No, they’re not. There is nothing stopping two gays from living with one another. Moreover, conservatives were willing to grant gay couples all of the rights and privileges granted to heterosexual couples (the so called civil union), and so it’s not the case that “material circumstances” unconducive to coupling and brought about by a lack of state privileges and rights were preventing gays from living as a couple.

3.Exclusion. Kennedy notes that when laws forbid gay marriage, “same-sex couples are denied all the benefits afforded to opposite-sex couples.” He lists many such benefits, including tax breaks, inheritance rights, property rights, adoption rights, hospital visitation, survivor benefits, and health insurance. He also points out that children in same-sex households “suffer the significant material costs of being raised by unmarried parents.” That’s not true for kids in polyamorous households. Their parents can marry—they just have to pair up, leaving one adult, at most, unaccounted for. And when they do, each couple gets the same spousal benefits as a monogamous couple.

And it’s not true of “gay couples” either, because conservatives were willing to grant gays “civil unions”, which gave gays all of the rights and privileges that come with marriage bar the word marriage itself.

4. Divided loyalty. Kennedy says marriage “embodies the highest ideals of love, fidelity, devotion, sacrifice, and family.” He doesn’t explain how these ideals distinguish homosexuality from polygamy.
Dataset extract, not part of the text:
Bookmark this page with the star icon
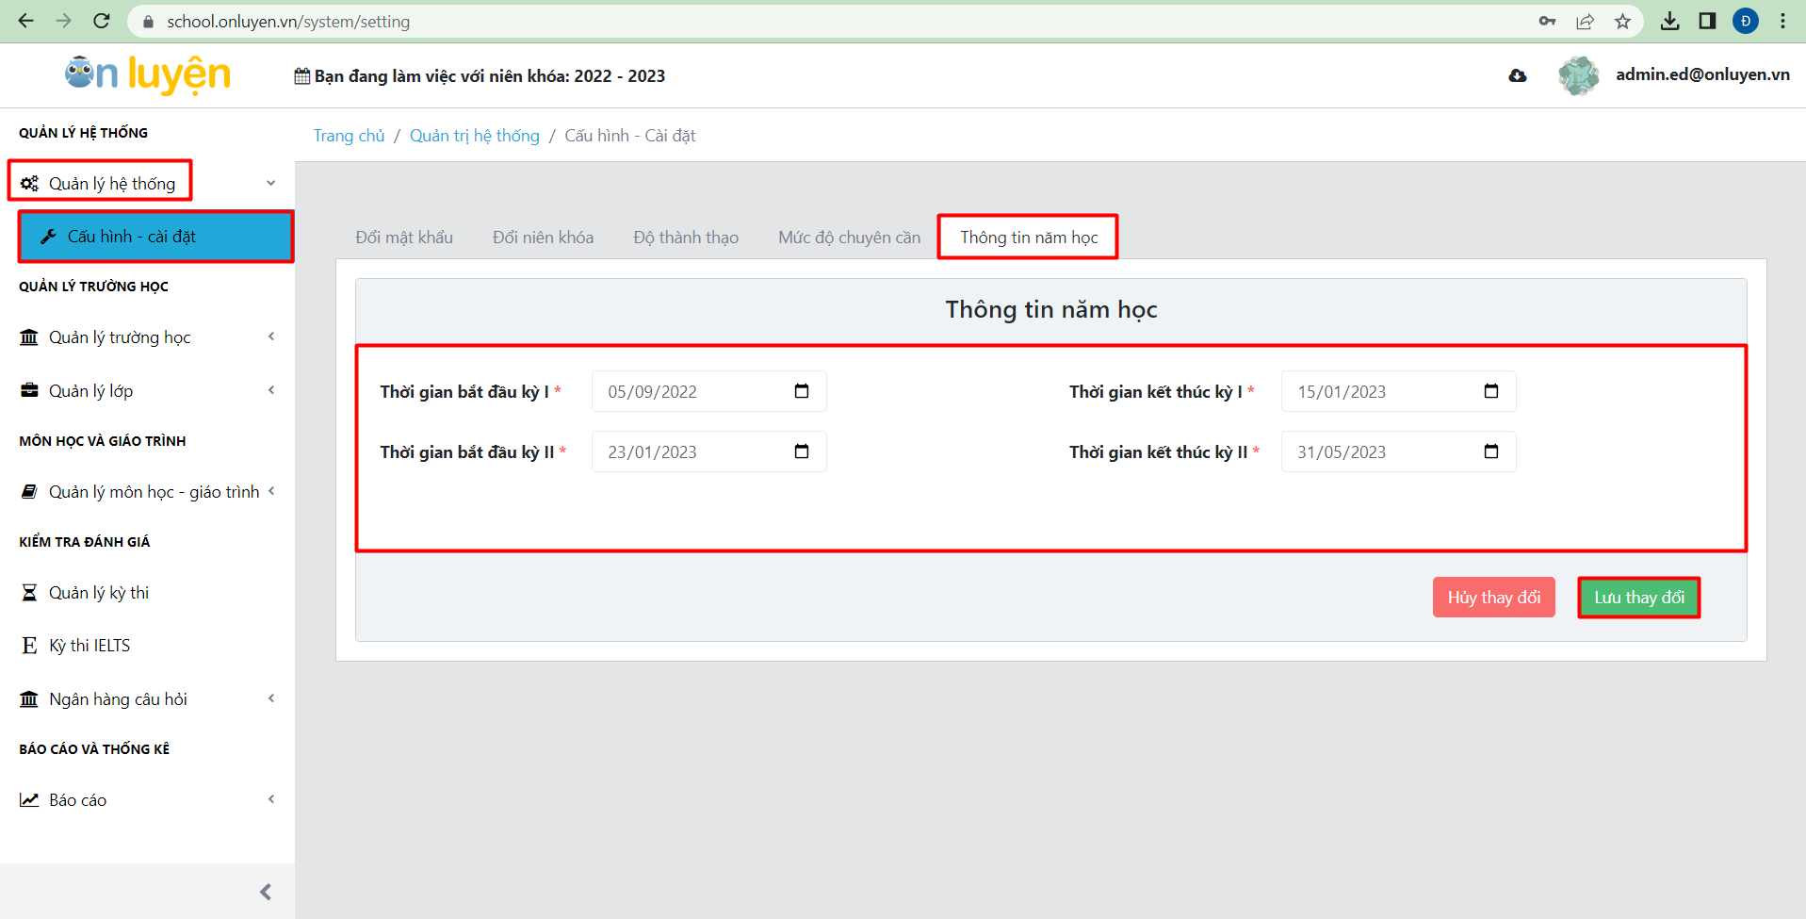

But they do. Fidelity and devotion are concentrated virtues. When you spread them out among multiple spouses (or, yes, even among children—that means you, Duggars), you dilute them. One article cited by Roberts notes that many polyamorists are “polyfidelitous,” which means they “don’t date outside their ménage.” But when you’re free to have sex with anyone inside the ménage, or to spend the weekend with this spouse instead of that one, the value of your fidelity and devotion are diminished, just as surely as inflation shrinks the value of a dollar.

This argument doesn’t work because it doesn’t work in all cases. A married, homosexual couple might not love one another as much as each member of a polyamours relationship loves one another, so does that mean that the said married, homosexual couples ought not have been able to marry? If you think I’m being pedantic, then consider this: conservatives used to argue that marriage is about children, to which pedantic leftists responded by pointing out that not all married, heterosexual couples have children. In the same way, not all married, homosexual couples love one another as much as members of a polyamours relationship love one another.
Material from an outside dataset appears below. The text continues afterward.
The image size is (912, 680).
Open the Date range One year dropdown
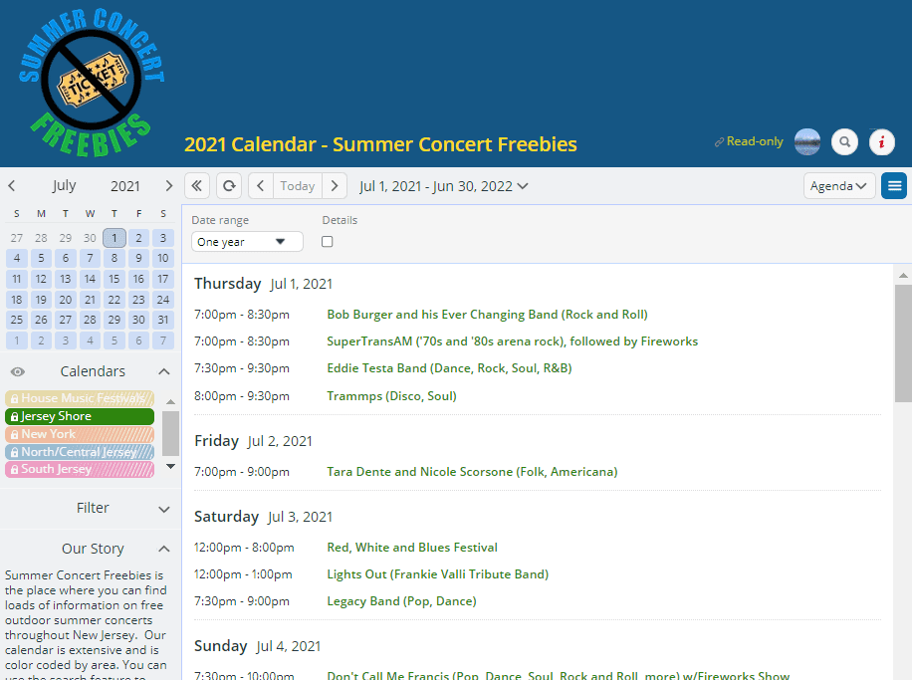[x=247, y=242]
5. Conflict. Countless marriages have exploded and ended because two spouses couldn’t get along. With three or four spouses, it’s that much harder to keep everyone happy. Kennedy doesn’t talk about this, but Mary Bonauto, an attorney representing gay couples in Obergefell, discussed it during oral argument. When Alito asked her why states should have to recognize gay marriages but not plural marriages—and forced her to address the scenario of two men and two women in a foursome, which bypasses the usual complaint about underage or patriarchal polygamy—Bonauto replied that plural marriage might raise valid governmental concerns about “disrupting family relationships.” For example, she asked: “If there’s a divorce from the second wife, does that mean the fourth wife has access to the child of the second wife?”

Conflict isn’t unique to polyamarous marriage. One could say that, on average, it’s greater in polyamous marriages than in homosexual or heterosexual marriages, but then again, one could say that marriage is about children, and since, on average, heterosexual couples have more children than homosexual couples, homosexuals should not be able to marry. No leftist would accept that argument, so why should conservatives accept it with “conflict” substituted for “children”?